Woffinden was left with a broken collarbone from a crash in the 14th race of the night at Cardiff’s Millennium Stadium and has only two weeks in which to recover before the next round.

With a 40,000-plus home crowd behind him, the Scunthorpe-born rider took a win and two second places from his opening three qualifying rides and looked set to breeze into the semi-finals.

But in the fourth of his five qualifier heats, Woffinden collected too much drive on a closely fought first lap and crashed. He brought down race leader Nicki Pedersen as he fell and Fredrik Lindgren was forced to lay down his machine to avoid the resulting tangle of fallen riders and bikes.

To make matters worse for the Brit, his riderless bike then appeared to strike him as it came to rest by the track’s outer fence.

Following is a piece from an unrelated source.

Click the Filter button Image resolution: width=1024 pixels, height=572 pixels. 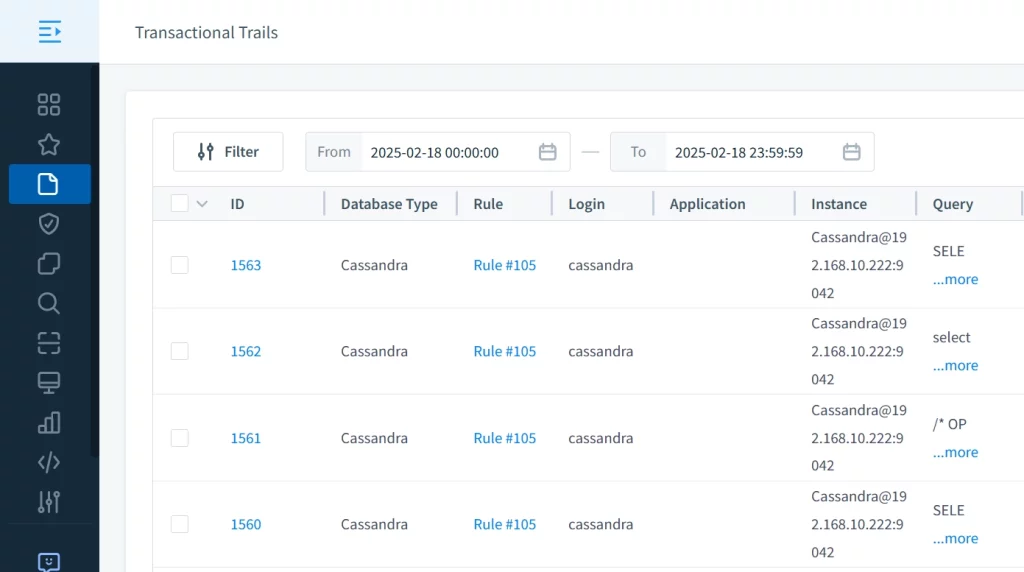point(228,152)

The 22-year-old was treated on the track and taken away by ambulance, to take no further part in the meeting.

The accident knocked the wind from the sails of the British speedway followers, who were revelling in watching a Brit take on the world for the first time in over a decade. Woffinden’s lively performances had them waving Union flags and sounding air horns, but the atmosphere under the Millennium Stadium roof went flat after his departure. The mood wasn’t helped by delays following crashes. The temporary track is laid within the stadium in the days before the event and an inconsistent surface proved difficult even for the best riders in the world.

At the time of Woffinden‘s crash he was leading the world championship standings from Russian Emil Sayfutdinov, who made a poor start to British speedway’s biggest night of the year.

But with Woffinden out of the running, Sayfutdinov found his form and scraped into the semi-finals, then made it through to the final and overcame Denmark’s Niels-Kristian Iversen and Pole Krzysztof Kasprzak to win the event. It was the Russian’s third Grand Prix win of the season and he now leads the championship by eight points after five of 12 rounds.

Woffinden remains in second place as his seven qualifying points count towards his tally, but with only two weeks’ recovery time before the next round in Gorzow, Poland, his world championship hopes seem to have taken as hard a knock as his collarbone.